Continuation 5

The little cock blocker is jealous," I say.

"Sorry, Sadie," she says, kissing her way down my chest and abs. "He needs my attention right now."

* * *

"I really needto finish unpacking these last few boxes," she says, cuddling into my side on the sofa, making no attempt to get up. I'm sure she would've been unpacked days ago, but I've had her a little preoccupied.

Planting a kiss on top of her head, I say, "Why don't I help you?"

"That doesn't sound like fun," she says, raising an eyebrow at me.

"It will be if we do it naked."

She laughs, and I help her to her feet, pulling her into my chest, her tits pushing against me. I run my fingers through her long strawberry hair, leaning into her neck. "Rhett?" She means to scold me into action, but her voice is too soft and sweet.

"Payment up front," I tease.

She giggles, planting a sweet kiss on my cheek, then points to a large box in the corner. Usually when someone moves, boxes are labeled—kitchen, bathroom, etc., but this one is full of all kinds of odds and end. I pull out an old photo of the four of us taken on Ainsley's sixteenth birthday.

"Wow, look at us. We had no idea what we were doing raising you," I say.

"You didn't raise me. Brody raised me. You were just the hot friend."I start laughing, having no idea she thought of me that way when she was a teenager.

"It's not funny," she says. "All my friends drooled over you and Brody. It was terrible."

Raising my eyebrow, I lean against the sofa. "What about you? Did you drool over me?" I see the heat rise to her cheeks and catch her in my arms. "It's okay. I drooled over you, too. Not then, of course.
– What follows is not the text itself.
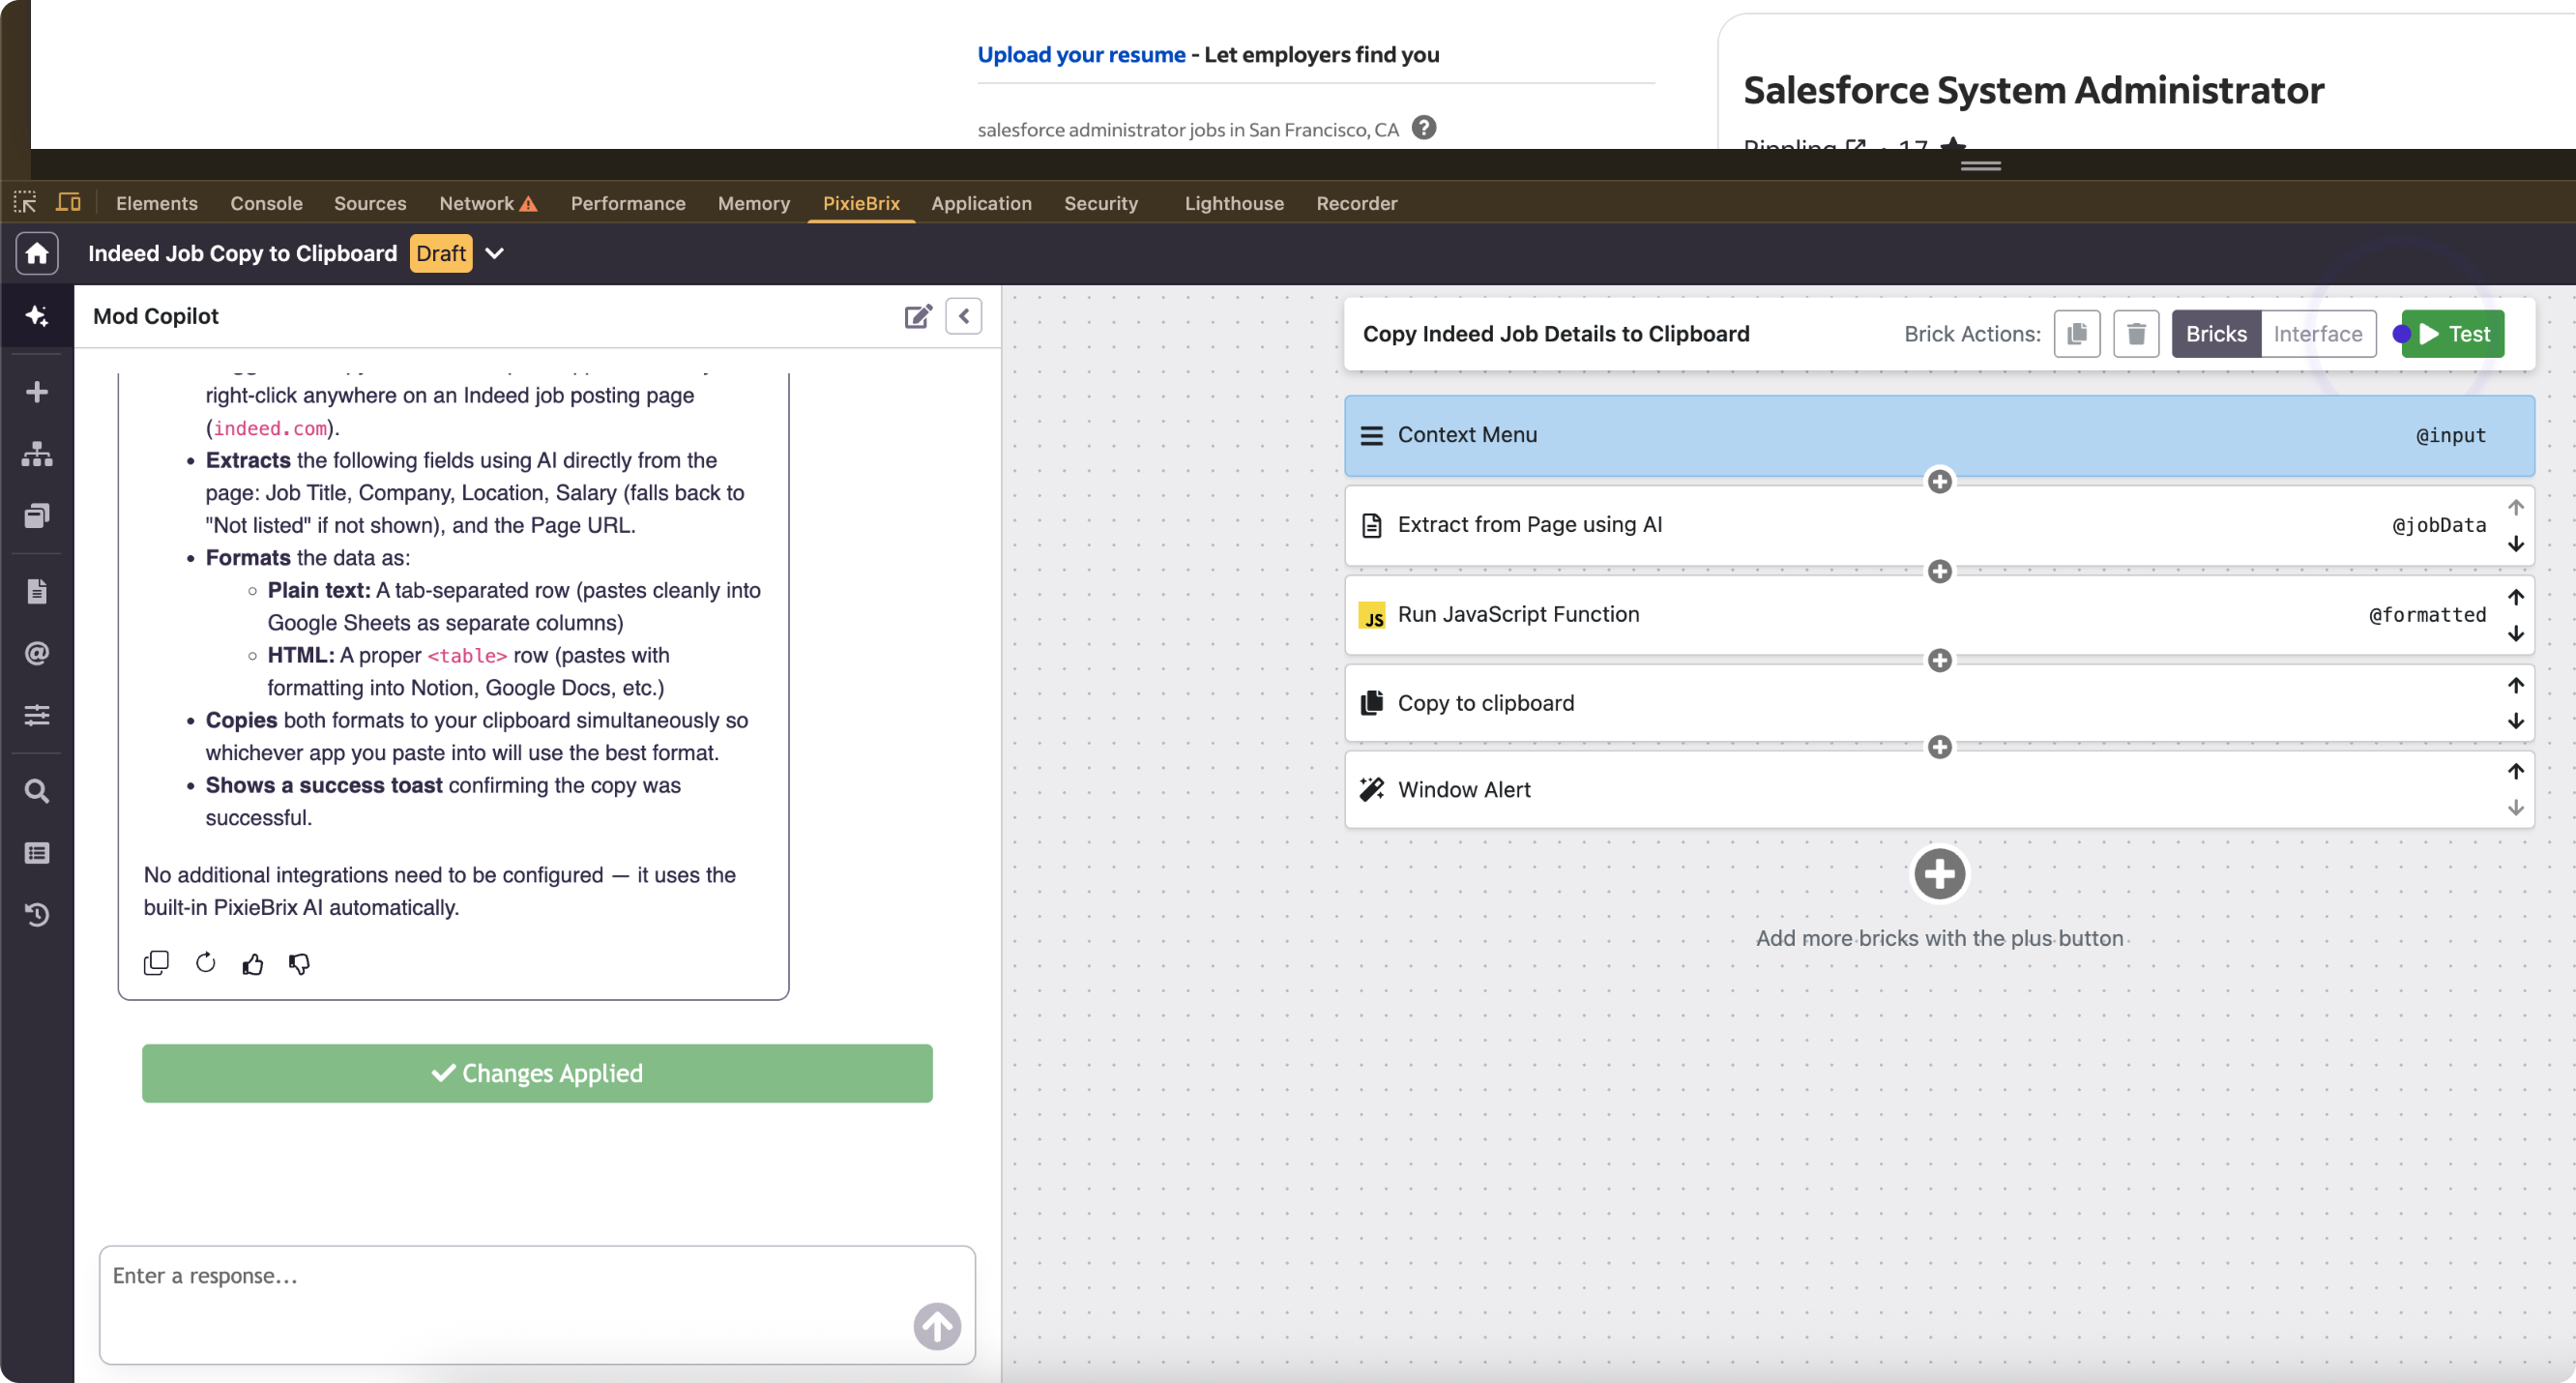
Task: Open the Lighthouse DevTools tab
Action: [x=1233, y=203]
But later, when you were in college, I had very, very bad thoughts about you and me." She slaps my shoulder as I reach down into the box, pulling out an old, ratty sketchpad I bought her long ago. "You kept this?" I ask, flipping it open.

She nods and smiles. I don't have to read what I inscribed to her. She knows it by heart even after all this time and recites it for me word for word: A. Rose, dream big! Sketch what makes you happy. Your dreams are still alive, find them.

She softly strokes my cheek. "When I found this on my nightstand a few months after my parents died, I thought it was from Brody until I opened the cover. I never could figure out why you bought it for me."

"You were so sad for so long back then," I say. "When I would catch you sketching, your eyes would light up. I was cleaning up one day and saw all these sketches on napkins of this one particular wedding dress."She flips a few pages in the sketchpad to show me, and I nod. "I used to draw my mom's dress over and over again. I always thought I'd wear her dress when I got married." She looks away. "But it was lost in the fire, too."

"I didn't know that part. I just bought the pad because it seemed like it was the only time you were happy. I can't believe you kept it."

"It was the best gift anyone ever gave me."